WORK TASK = Please copy out the full listing that follows exactly; no picture belongs in the copy.

RECORDS PROVIDED =

[Start of section]

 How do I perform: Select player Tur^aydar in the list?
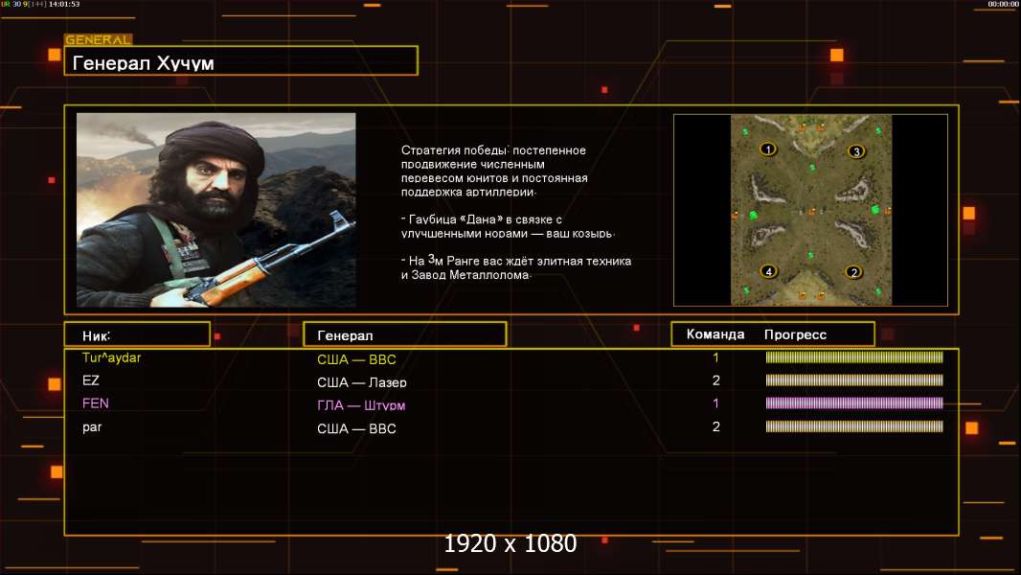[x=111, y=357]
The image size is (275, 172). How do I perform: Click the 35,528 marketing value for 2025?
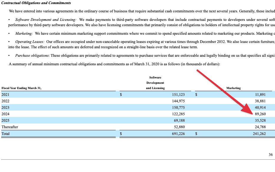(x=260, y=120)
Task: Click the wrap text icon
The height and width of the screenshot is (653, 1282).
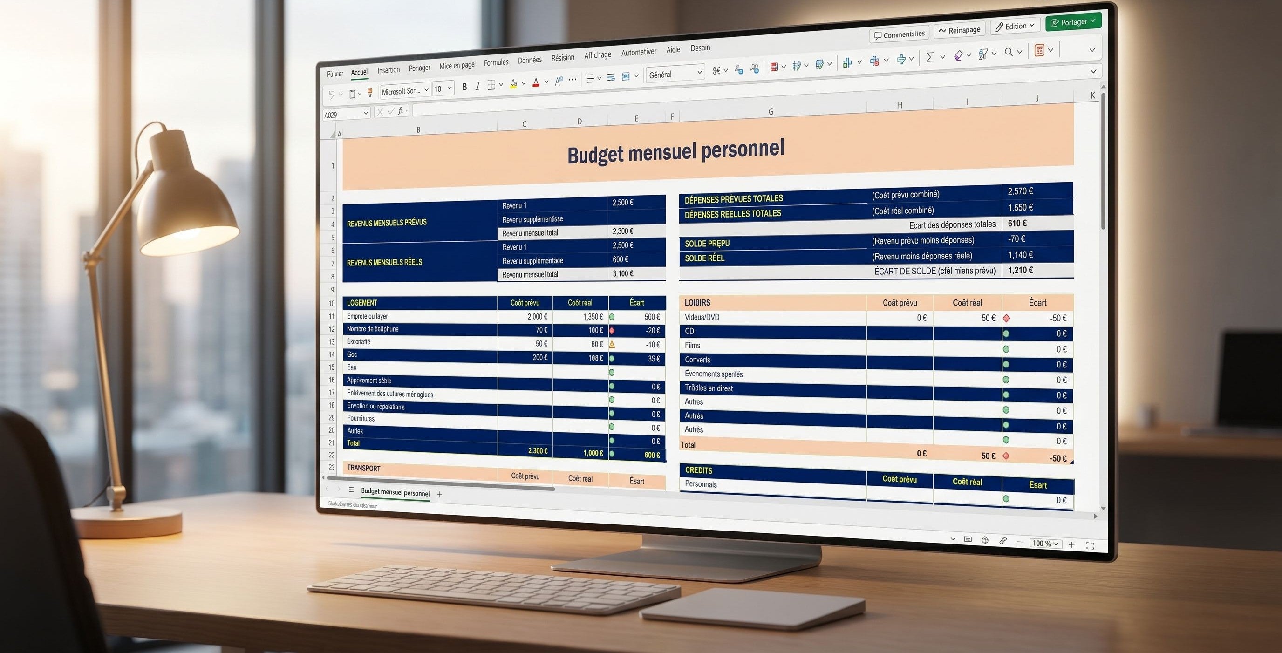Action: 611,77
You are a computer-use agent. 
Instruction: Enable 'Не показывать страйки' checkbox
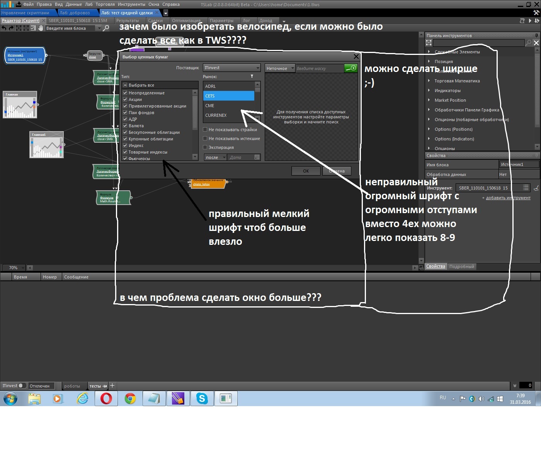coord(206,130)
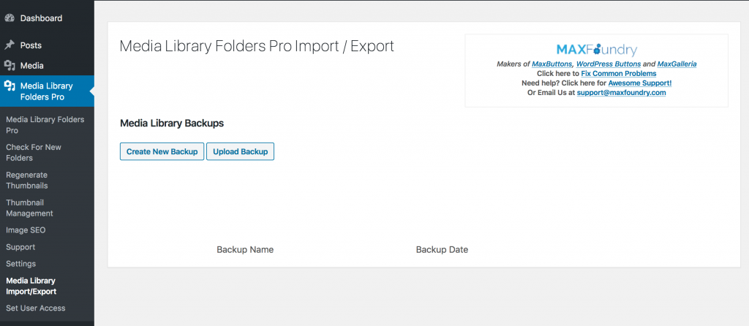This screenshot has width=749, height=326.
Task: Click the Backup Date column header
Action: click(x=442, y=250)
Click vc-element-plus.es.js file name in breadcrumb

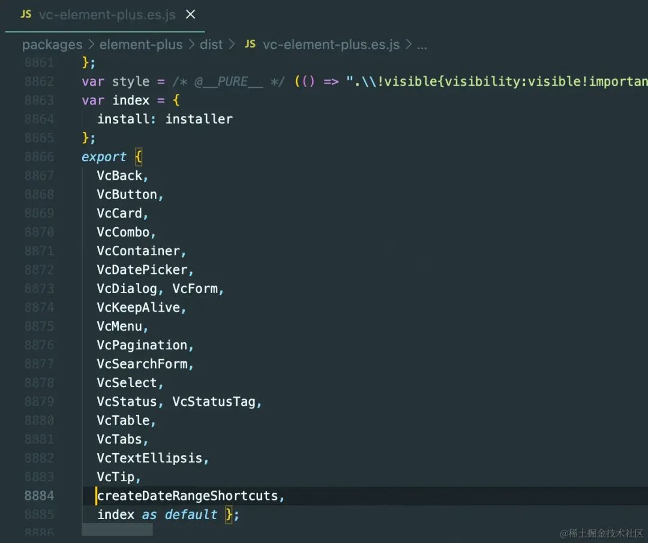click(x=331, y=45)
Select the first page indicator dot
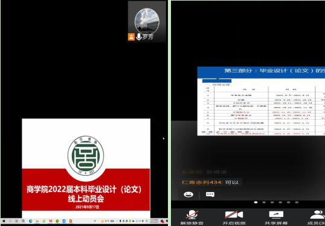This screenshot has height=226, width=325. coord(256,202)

[End of section]

PROBLEM SOLUTION =
 How do I perform: Select player Tur^aydar in the list?
[x=111, y=357]
The image size is (275, 172). How do I perform: Click the 35,528 marketing value for 2025?
(x=260, y=120)
Task: Click the wrap text icon
The height and width of the screenshot is (653, 1282).
Action: 611,77
You are a computer-use agent. 
Instruction: Enable 'Не показывать страйки' checkbox
coord(206,130)
This screenshot has width=749, height=326.
Task: Click the Backup Date column header
Action: click(x=442, y=250)
Click vc-element-plus.es.js file name in breadcrumb

click(x=331, y=45)
Select the first page indicator dot
This screenshot has height=226, width=325. coord(256,202)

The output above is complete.